→ The input:

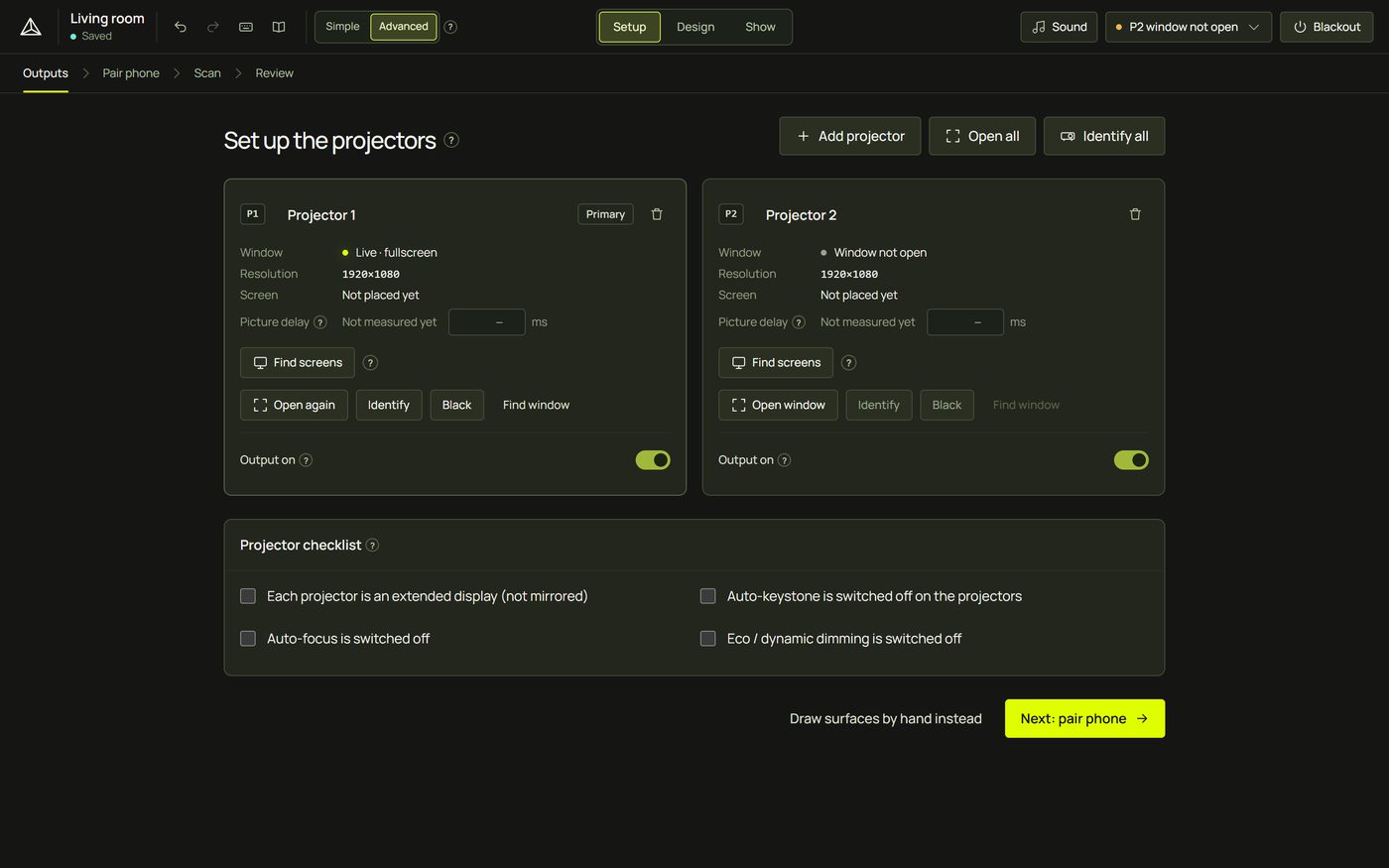
Task: Click Projector 1 picture delay ms field
Action: [487, 322]
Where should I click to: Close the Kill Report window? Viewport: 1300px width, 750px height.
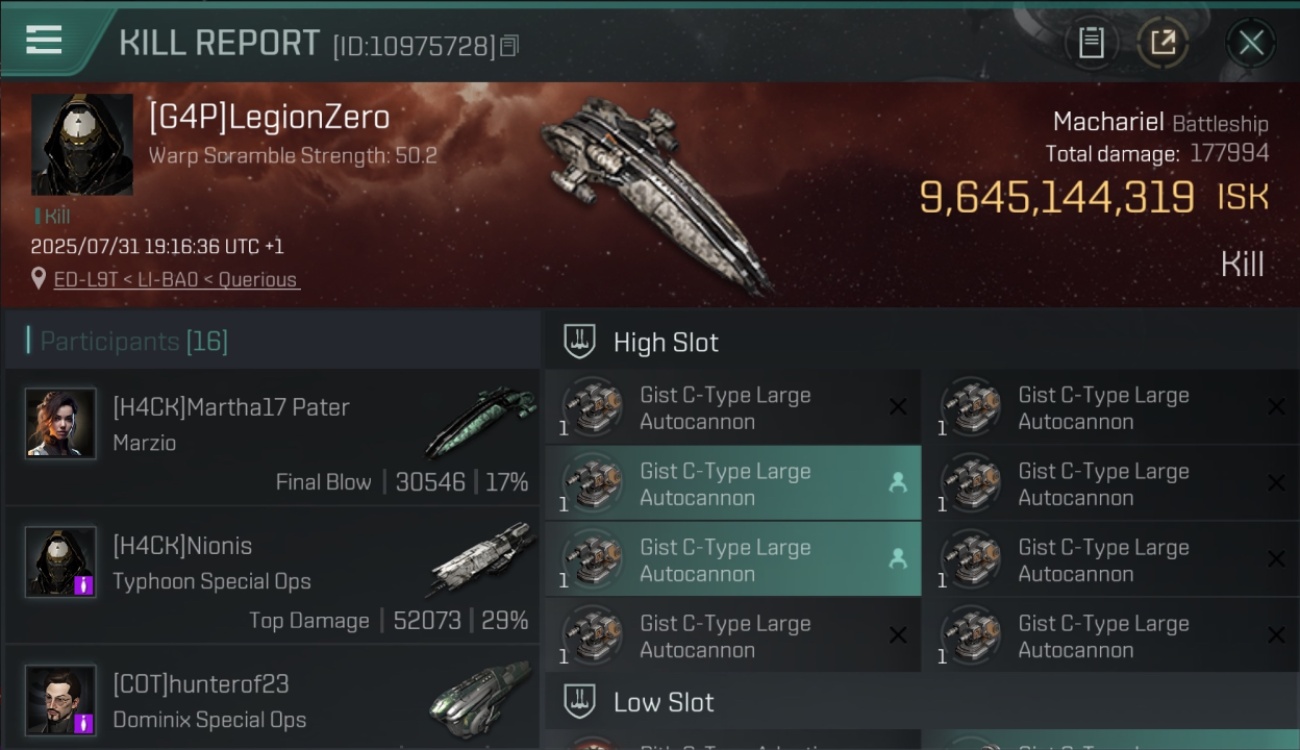click(1251, 43)
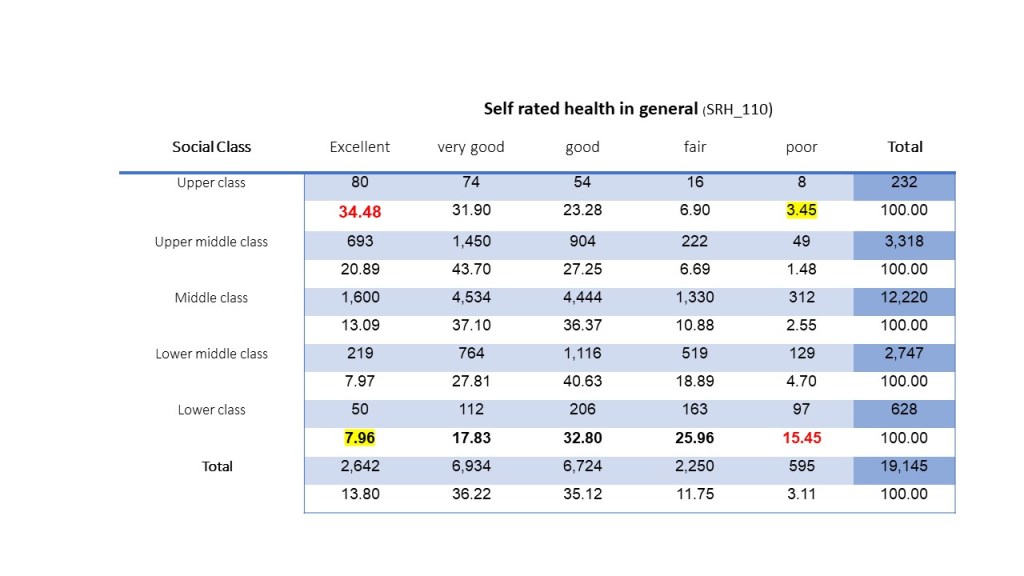The height and width of the screenshot is (576, 1024).
Task: Click the 'Upper middle class' row label
Action: coord(211,242)
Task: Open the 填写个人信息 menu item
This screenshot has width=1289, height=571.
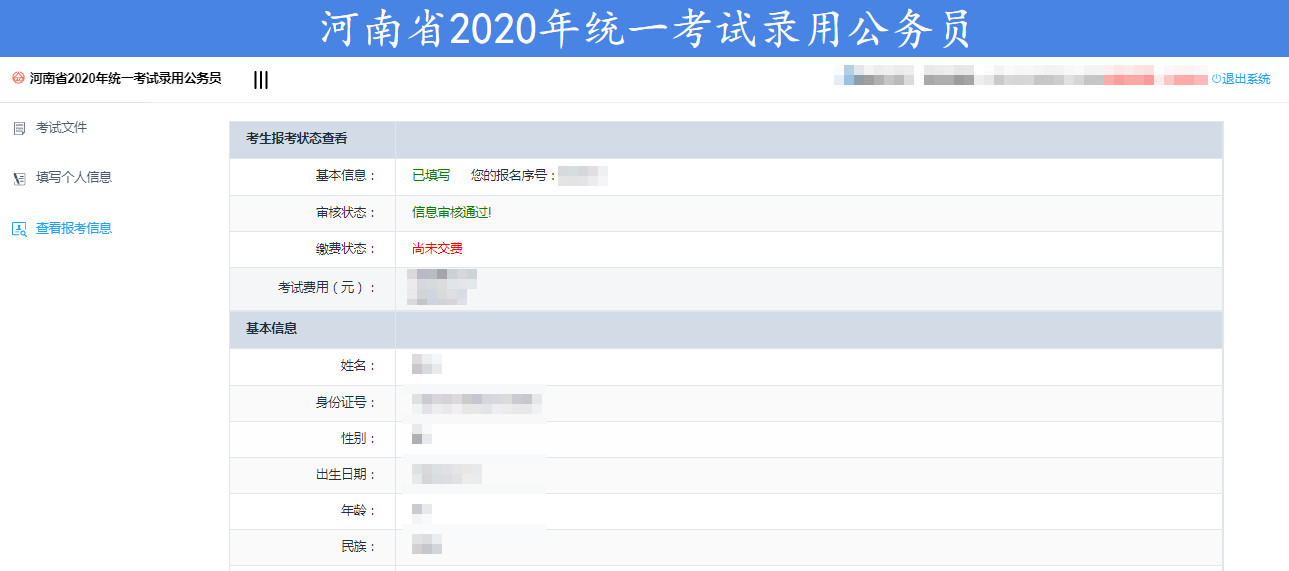Action: (74, 178)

→ Work to complete:
Extract every line of text from the records above, character for character, and leave the pictures out.

→ Result:
Task: Click Projector 1 picture delay ms field
Action: [487, 322]
Where should I click to: Close the Kill Report window? Viewport: 1300px width, 750px height.
click(1251, 43)
The height and width of the screenshot is (576, 1024).
Task: Click the 'Upper middle class' row label
Action: coord(211,242)
Task: Open the 填写个人信息 menu item
This screenshot has width=1289, height=571.
Action: (74, 178)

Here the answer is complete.